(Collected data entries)
== == ==

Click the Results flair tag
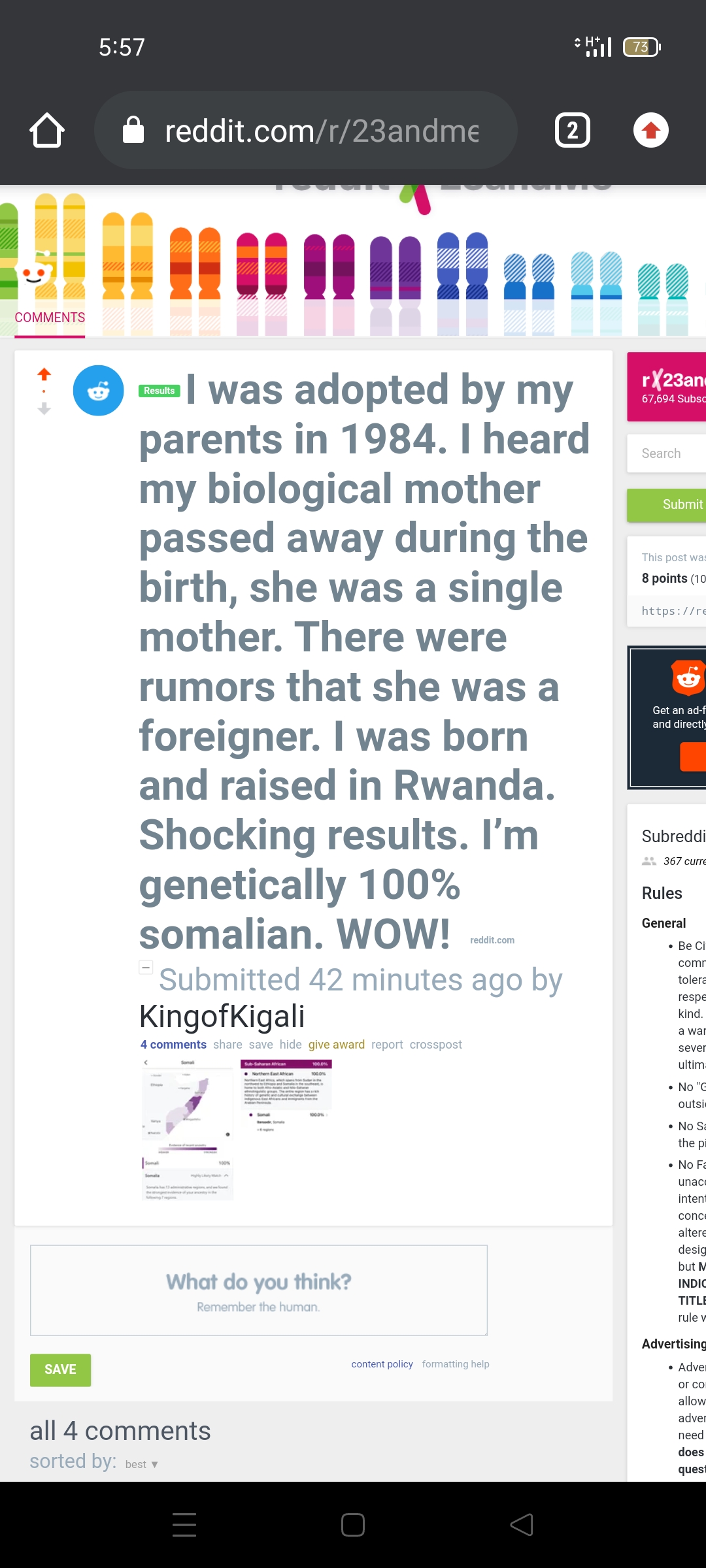pos(160,391)
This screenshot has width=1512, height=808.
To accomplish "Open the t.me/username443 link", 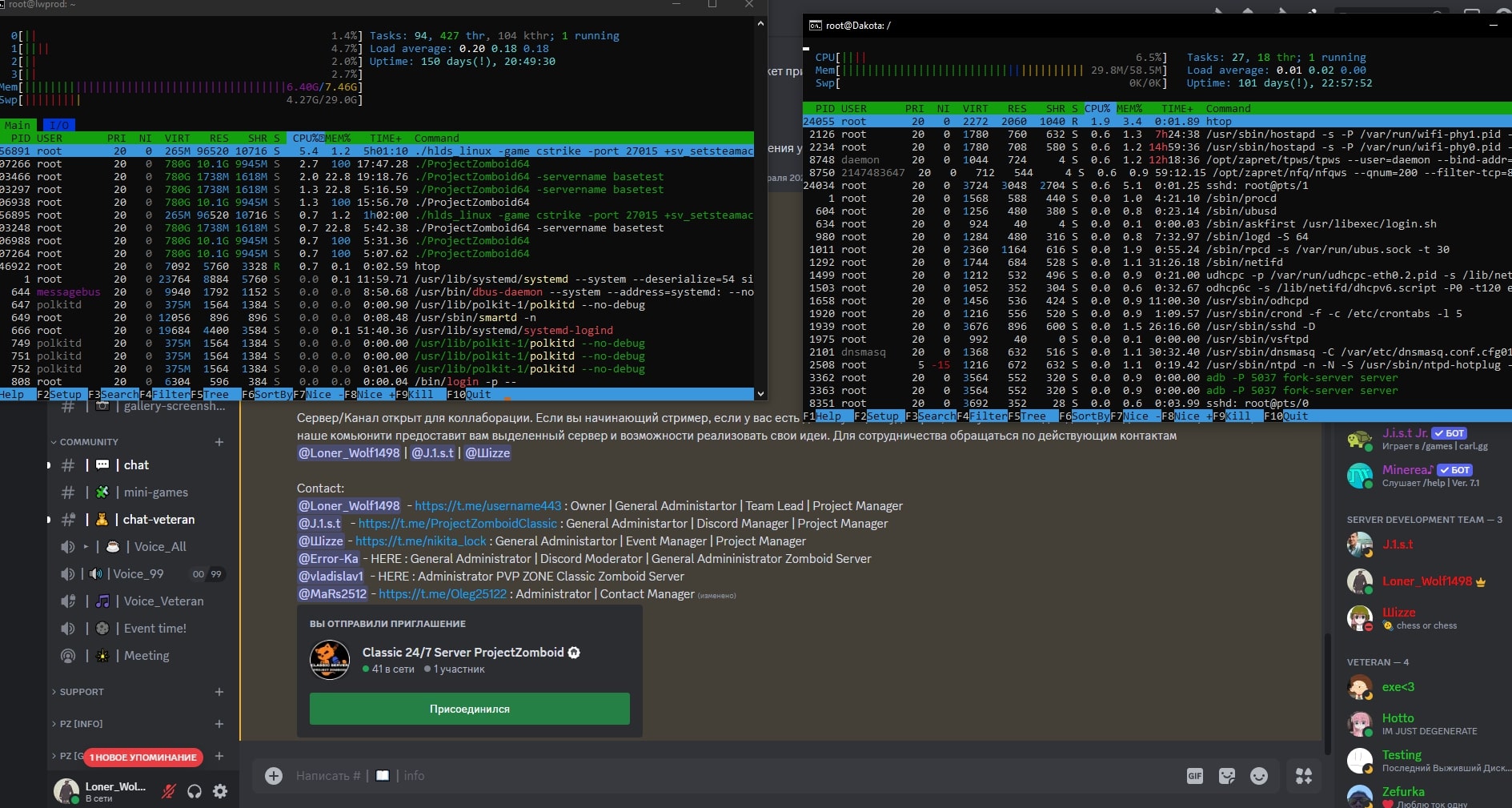I will tap(487, 506).
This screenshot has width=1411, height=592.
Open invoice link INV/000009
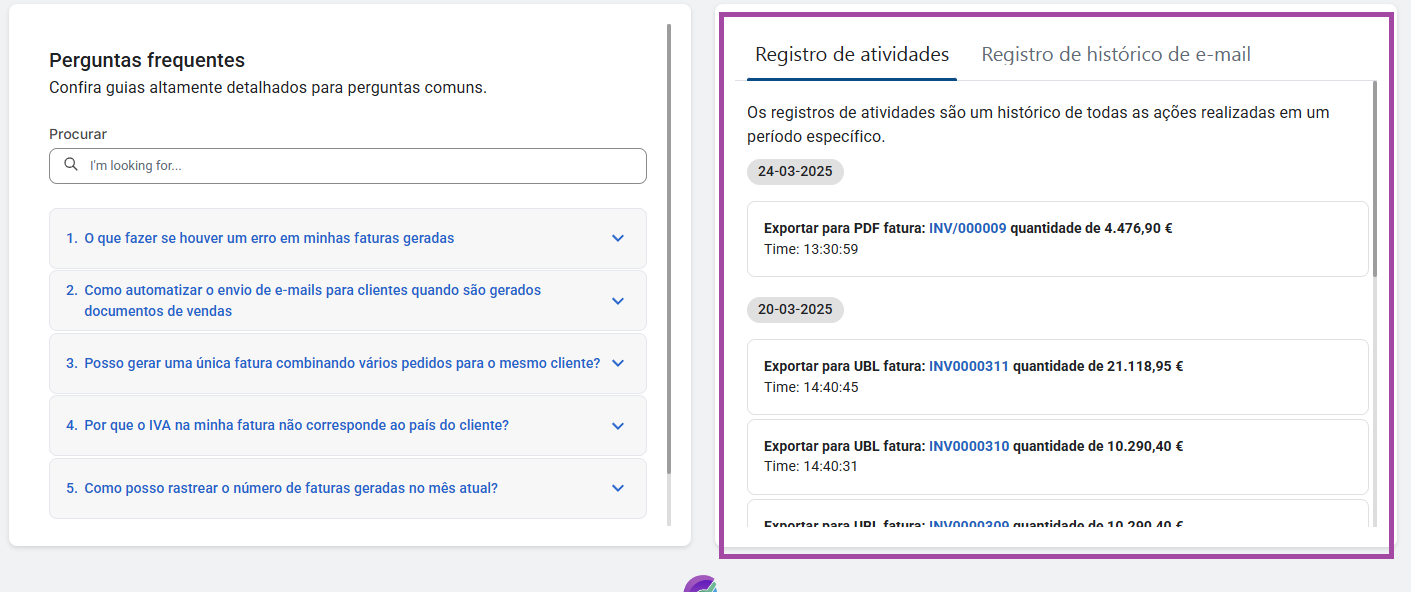click(967, 228)
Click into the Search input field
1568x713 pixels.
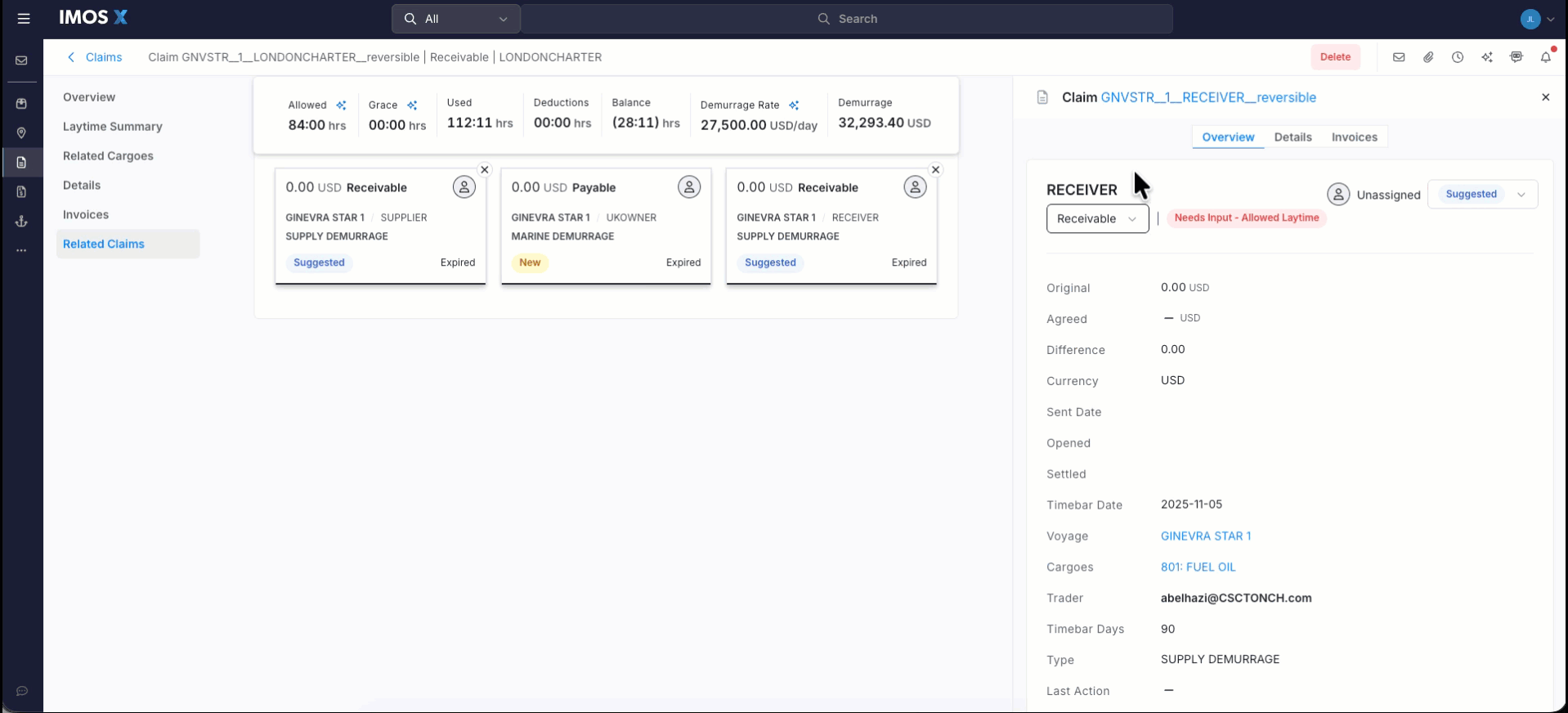(x=847, y=19)
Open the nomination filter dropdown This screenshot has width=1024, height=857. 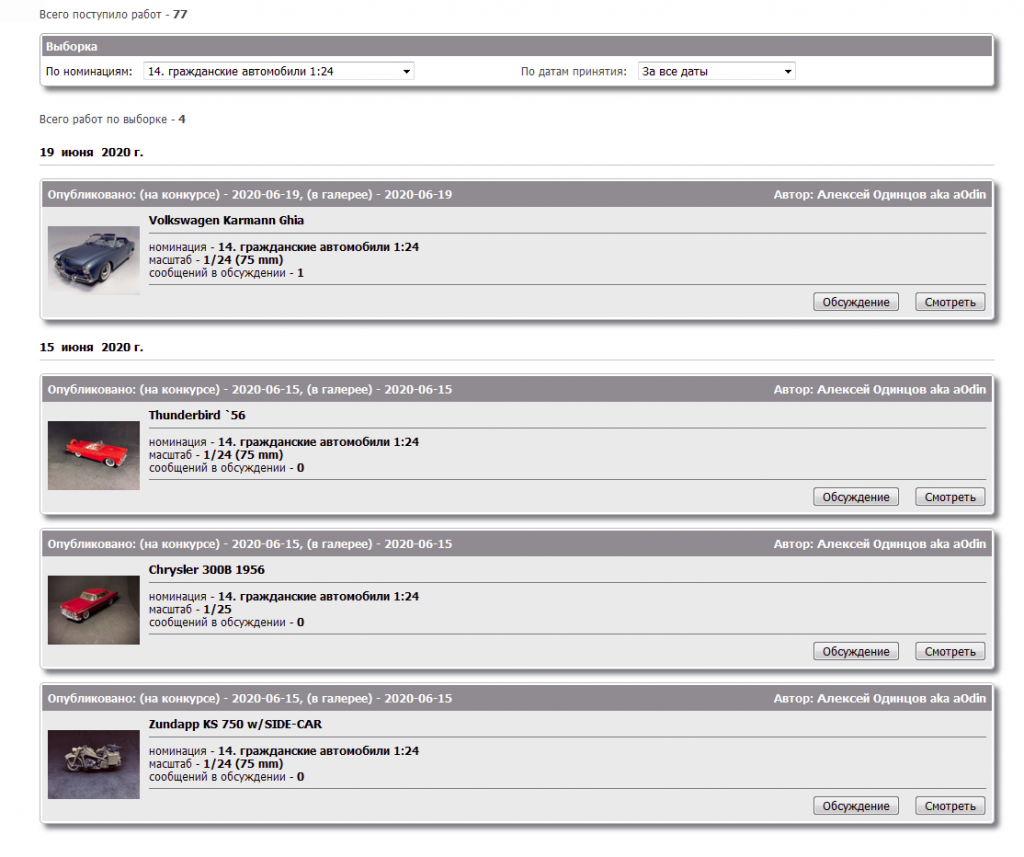pyautogui.click(x=278, y=72)
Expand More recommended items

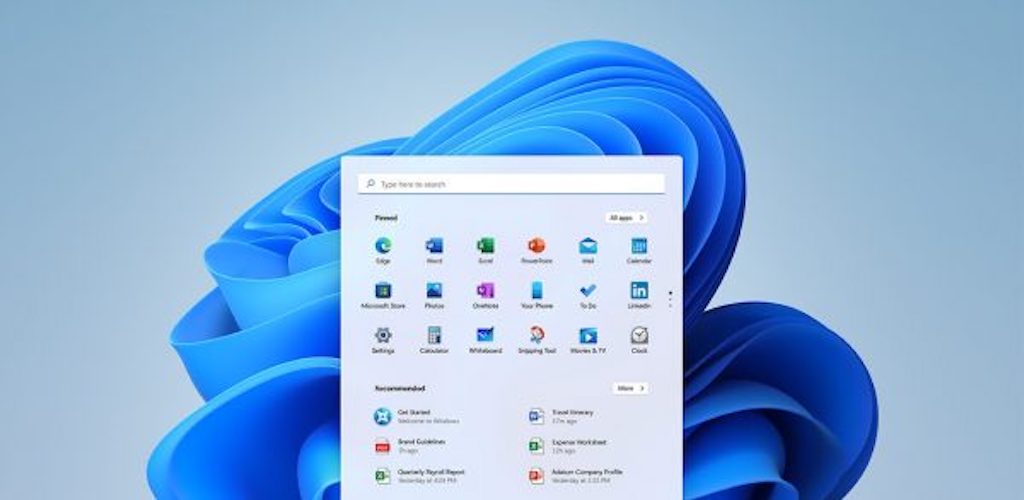[x=630, y=388]
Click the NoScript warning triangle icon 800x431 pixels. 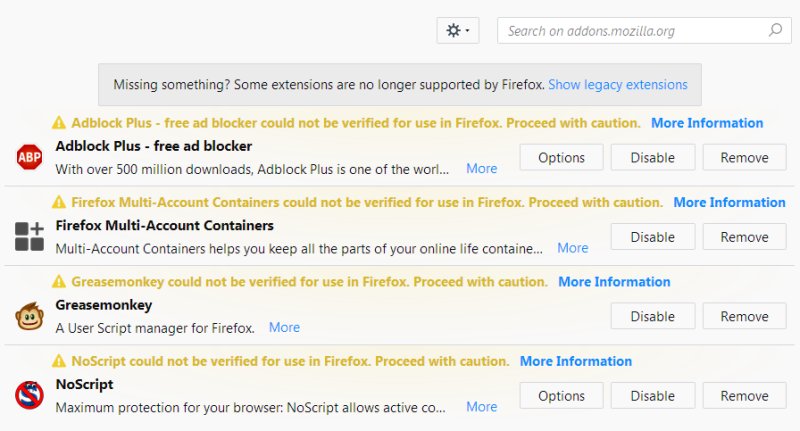(59, 362)
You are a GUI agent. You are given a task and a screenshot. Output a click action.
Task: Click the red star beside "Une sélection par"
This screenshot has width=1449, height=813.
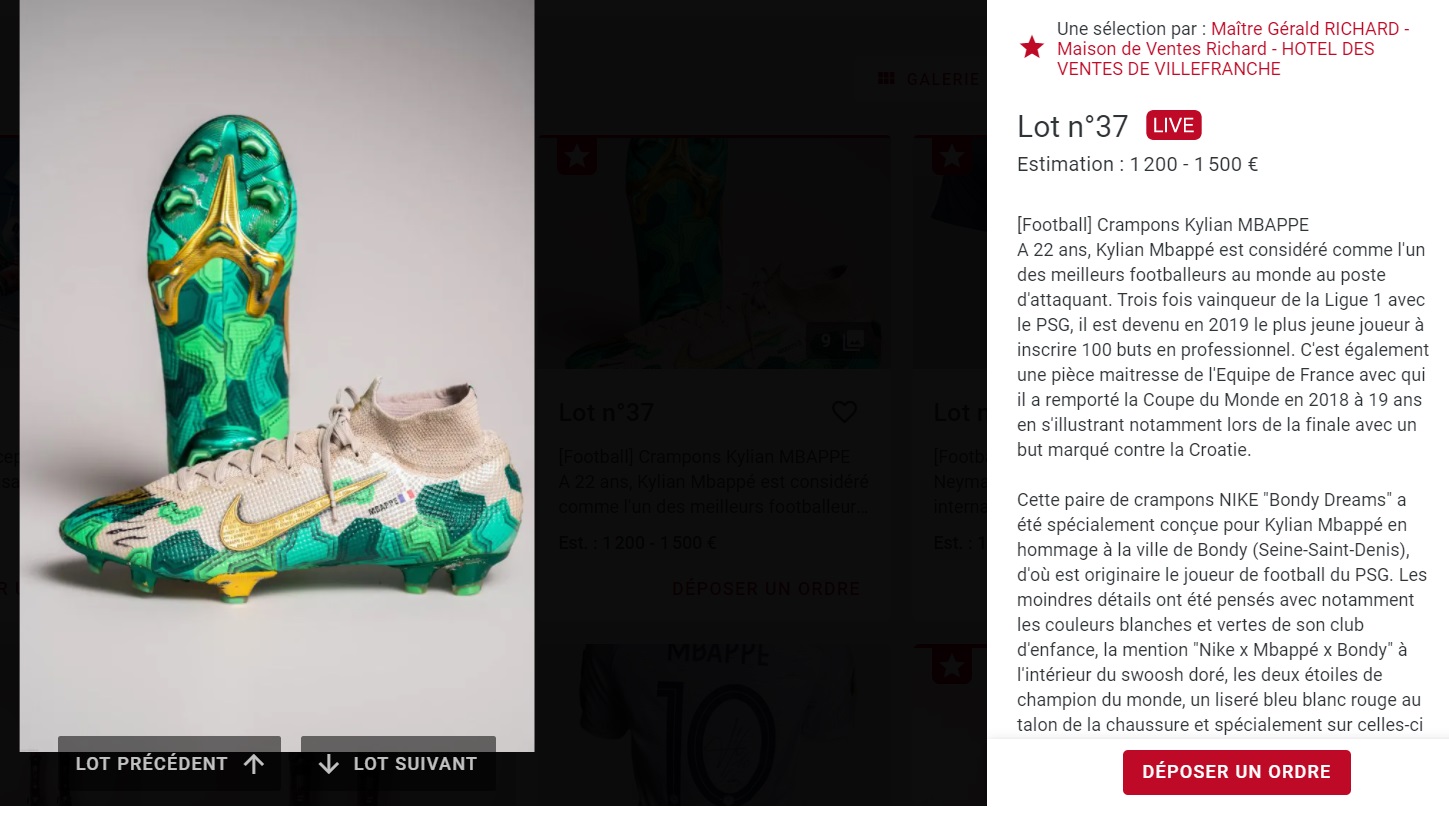pyautogui.click(x=1032, y=47)
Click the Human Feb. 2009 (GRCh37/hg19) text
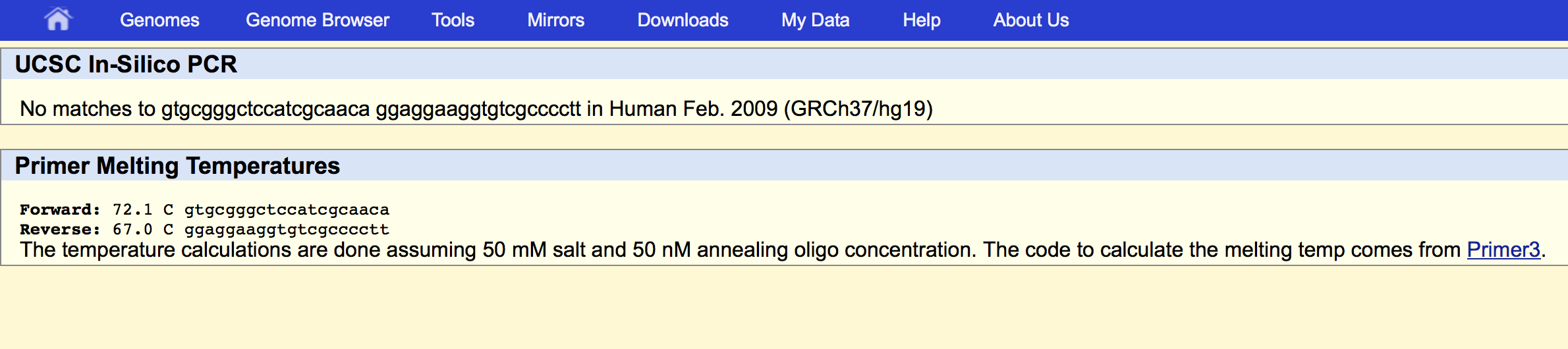The image size is (1568, 349). coord(771,109)
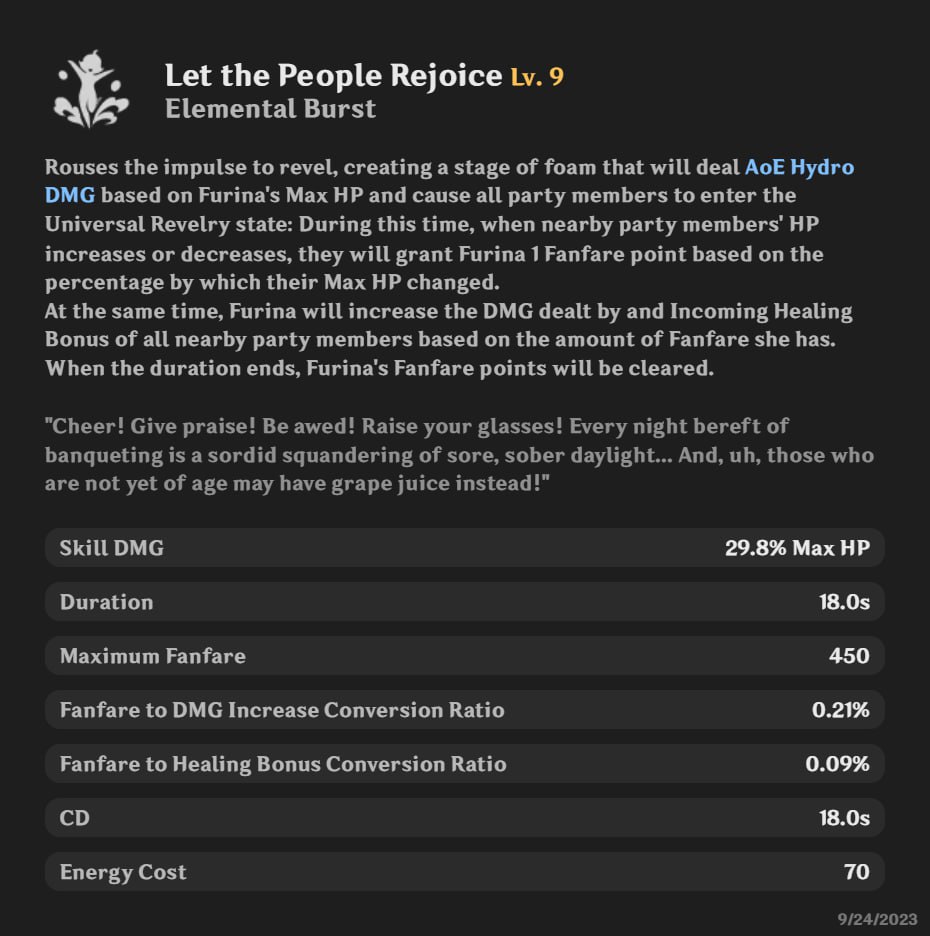Click the 9/24/2023 date stamp
This screenshot has height=936, width=930.
(x=877, y=919)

== == ==

» HOW TO COMPLETE THIS TASK: Restate, word for word, each line from the line containing "You are a GUI" through the end of the entries above; the pictures are not part of the copy.

» RESULT:
You are a GUI agent. You are given a task and a screenshot. Output a click action.
Task: Click the red star beside "Une sélection par"
This screenshot has width=1449, height=813.
pyautogui.click(x=1032, y=47)
Click the Human Feb. 2009 (GRCh37/hg19) text
The image size is (1568, 349). coord(771,109)
Click the 9/24/2023 date stamp
This screenshot has height=936, width=930.
(x=877, y=919)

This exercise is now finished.